I think it has a slimy feel, and I wish they'd just leave it out of stuff. I bought it and it was extremely expensive stuff, and added nothing more than slime and nastiness to my baked products...I just go without...but my texture suffers a little...not real bad, but it is definitely different than coooking with glutenous grains. To me, the texture of the commercial mixes and baked stuff also suffers almost the same as mine, only with the addition of a nasty sliminess fromt the gums...just my own opinion, but I don't like the stuff at all.

I think if someone cooks with any gluten free flours (I haven't seen or tried quinoa flour, but guessin' they all share the same texture issue minus the gluten), they just have to get used to a different texture than what they were used to with gluten...even if they put in the gums...it's just not the same and never will be.

One good thing, though, is that the gf textures aren't necessarily a bad thing, if you just view them as something really different...and you can't really bake big or delicate stuff and expect it to hold up like gluten does...sandwich bread for example...YUCK! I finally just stopped trying to bake yeast breads...the results were just horrible gluten-free...I'd always baked bread myself since I first got married, over 30 years ago...so...I don't think it was ME...I think gluten free yeast bread just flatout sucks.
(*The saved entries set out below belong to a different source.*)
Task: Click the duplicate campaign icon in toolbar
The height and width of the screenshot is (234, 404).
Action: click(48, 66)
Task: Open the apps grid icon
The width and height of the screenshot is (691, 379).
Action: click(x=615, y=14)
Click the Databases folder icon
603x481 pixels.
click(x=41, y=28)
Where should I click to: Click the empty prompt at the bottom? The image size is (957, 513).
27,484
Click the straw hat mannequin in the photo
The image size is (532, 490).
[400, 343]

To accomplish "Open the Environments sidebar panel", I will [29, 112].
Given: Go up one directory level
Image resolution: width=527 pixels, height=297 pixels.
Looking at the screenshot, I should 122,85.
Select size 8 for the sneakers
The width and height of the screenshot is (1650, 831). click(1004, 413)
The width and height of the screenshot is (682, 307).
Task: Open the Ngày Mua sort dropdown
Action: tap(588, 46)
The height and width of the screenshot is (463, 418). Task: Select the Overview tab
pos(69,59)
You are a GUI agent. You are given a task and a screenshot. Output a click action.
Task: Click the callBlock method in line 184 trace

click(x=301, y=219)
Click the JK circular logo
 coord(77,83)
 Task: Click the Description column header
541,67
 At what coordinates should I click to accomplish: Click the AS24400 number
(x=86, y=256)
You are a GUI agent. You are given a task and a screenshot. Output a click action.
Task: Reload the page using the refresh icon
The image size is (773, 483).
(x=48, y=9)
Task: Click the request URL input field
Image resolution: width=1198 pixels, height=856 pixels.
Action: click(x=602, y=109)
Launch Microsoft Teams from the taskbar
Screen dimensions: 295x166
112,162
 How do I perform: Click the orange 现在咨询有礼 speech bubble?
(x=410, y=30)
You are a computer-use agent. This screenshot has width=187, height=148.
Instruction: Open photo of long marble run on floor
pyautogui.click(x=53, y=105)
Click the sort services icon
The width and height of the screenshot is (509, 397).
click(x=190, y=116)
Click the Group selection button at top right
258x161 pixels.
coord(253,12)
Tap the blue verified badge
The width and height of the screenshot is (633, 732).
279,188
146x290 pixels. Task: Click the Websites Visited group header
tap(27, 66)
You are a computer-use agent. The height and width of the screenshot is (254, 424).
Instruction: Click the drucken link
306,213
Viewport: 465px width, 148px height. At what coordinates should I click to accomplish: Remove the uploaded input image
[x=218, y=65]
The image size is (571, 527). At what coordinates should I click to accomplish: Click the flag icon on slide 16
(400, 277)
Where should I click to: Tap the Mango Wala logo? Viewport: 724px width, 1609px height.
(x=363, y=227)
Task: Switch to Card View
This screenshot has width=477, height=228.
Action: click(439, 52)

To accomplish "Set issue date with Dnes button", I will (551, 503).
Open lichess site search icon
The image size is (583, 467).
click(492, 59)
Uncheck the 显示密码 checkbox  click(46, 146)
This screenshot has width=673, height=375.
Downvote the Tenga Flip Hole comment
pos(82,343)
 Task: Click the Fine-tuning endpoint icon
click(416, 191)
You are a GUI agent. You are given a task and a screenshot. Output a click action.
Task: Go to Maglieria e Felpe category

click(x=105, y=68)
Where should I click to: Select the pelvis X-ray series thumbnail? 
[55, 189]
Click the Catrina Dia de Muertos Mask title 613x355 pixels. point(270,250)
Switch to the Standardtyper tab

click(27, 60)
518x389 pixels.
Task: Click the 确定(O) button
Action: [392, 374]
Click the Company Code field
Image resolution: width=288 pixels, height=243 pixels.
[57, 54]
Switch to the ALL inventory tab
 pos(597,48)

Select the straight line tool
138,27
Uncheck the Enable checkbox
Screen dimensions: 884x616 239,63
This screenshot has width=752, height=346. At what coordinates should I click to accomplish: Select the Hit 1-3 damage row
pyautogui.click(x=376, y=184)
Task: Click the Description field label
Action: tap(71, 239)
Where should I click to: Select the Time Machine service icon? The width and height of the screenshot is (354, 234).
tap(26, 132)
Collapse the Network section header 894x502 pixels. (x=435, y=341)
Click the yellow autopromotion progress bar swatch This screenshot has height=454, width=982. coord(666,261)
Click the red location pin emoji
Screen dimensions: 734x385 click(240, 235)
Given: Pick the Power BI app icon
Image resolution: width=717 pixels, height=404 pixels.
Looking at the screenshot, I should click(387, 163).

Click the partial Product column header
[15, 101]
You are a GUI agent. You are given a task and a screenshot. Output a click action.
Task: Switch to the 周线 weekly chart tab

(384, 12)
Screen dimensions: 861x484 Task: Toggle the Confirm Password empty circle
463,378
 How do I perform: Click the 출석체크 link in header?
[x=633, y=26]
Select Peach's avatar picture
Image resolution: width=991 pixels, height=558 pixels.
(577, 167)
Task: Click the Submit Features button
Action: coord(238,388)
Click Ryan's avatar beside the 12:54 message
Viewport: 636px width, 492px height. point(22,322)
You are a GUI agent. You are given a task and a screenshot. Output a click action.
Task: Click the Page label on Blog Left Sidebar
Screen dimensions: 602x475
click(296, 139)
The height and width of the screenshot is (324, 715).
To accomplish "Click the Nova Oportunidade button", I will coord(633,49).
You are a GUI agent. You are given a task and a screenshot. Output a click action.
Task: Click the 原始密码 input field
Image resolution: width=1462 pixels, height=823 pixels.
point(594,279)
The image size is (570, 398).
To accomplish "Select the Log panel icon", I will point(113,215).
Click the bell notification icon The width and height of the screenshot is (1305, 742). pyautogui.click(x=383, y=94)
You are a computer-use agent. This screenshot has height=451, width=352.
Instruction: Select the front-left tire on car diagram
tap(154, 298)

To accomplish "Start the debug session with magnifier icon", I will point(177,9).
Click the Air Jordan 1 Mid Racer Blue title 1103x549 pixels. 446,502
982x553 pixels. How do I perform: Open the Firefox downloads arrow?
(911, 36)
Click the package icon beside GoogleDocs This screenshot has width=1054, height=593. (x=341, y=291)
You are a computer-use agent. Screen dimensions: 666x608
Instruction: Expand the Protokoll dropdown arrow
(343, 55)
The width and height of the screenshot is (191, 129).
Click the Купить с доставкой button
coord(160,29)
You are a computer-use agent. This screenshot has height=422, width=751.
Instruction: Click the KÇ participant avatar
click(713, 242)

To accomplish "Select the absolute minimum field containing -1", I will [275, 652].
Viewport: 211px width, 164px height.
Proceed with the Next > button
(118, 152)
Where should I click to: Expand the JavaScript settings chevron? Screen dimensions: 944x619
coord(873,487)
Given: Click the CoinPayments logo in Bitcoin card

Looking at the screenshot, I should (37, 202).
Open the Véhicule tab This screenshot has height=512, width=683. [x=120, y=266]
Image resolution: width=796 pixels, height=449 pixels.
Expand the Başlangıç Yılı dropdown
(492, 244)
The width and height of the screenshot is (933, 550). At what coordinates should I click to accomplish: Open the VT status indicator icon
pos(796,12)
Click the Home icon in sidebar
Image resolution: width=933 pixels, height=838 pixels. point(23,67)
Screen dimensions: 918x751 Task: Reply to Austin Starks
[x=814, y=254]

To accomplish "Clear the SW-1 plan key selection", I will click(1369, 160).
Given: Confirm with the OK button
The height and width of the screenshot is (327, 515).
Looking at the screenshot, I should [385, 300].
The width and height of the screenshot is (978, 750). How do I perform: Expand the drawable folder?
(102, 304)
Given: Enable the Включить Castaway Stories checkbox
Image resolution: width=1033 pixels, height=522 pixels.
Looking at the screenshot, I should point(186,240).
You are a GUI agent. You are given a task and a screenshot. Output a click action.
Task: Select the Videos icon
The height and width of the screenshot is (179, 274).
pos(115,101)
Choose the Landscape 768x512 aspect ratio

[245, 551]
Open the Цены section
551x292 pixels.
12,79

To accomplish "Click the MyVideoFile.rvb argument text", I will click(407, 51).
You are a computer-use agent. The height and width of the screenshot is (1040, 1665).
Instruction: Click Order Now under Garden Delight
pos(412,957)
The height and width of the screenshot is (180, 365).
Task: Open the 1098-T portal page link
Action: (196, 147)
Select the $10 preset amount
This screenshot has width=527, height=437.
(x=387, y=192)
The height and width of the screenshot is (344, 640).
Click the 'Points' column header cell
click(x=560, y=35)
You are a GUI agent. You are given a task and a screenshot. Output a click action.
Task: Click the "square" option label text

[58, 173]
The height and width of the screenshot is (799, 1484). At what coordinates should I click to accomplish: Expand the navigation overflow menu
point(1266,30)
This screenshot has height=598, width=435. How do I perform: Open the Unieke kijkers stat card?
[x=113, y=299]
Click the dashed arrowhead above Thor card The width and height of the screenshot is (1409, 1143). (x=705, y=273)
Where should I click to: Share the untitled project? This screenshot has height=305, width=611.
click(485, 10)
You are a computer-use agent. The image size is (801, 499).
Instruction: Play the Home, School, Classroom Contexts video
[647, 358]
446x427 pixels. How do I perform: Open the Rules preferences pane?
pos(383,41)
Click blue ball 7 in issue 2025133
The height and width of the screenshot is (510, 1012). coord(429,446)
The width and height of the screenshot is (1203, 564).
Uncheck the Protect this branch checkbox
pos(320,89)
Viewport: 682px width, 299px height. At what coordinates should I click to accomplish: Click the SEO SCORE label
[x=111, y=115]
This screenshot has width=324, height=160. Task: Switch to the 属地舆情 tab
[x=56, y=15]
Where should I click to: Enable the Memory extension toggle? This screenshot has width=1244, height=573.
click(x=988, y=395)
The mixes aren't really any better than my homemade attempts, alhtough someimtes if we're dying for pizza I do buy the yeast mixes with the gums just because it's easier to get a crappy product that way than doing it from scratch :P ---why put so much time into making something gross??? :lol:

Anyway...I also use Tapioca Loaf as sandwich bread...but you just have to brown it and then it still doesn't relaly hold up well...but since I can't seem to get myself out of sandwich mentality...I go ahead and use that stuff and eat strangely textured sandwiches.

But if you attempt to bake with gluten free flours...my advice (for whatever it's worth, of course :D ) would be to keep things small (large, delicately balanced cakes for example...will want to crumble and not hold under their own weight--make flat, smaller cakes--I put a recipe for "bread" on this board a few days back I made up that I like too...I bake the little individual "loaves" in 4" teensie cake pans...cut therough the center of each "loaf" and then griddle it to put whatever toppings on), and work with baking powder rather than yeast...I'd just leave out the gums...they really cannot duplicate the gluten at all.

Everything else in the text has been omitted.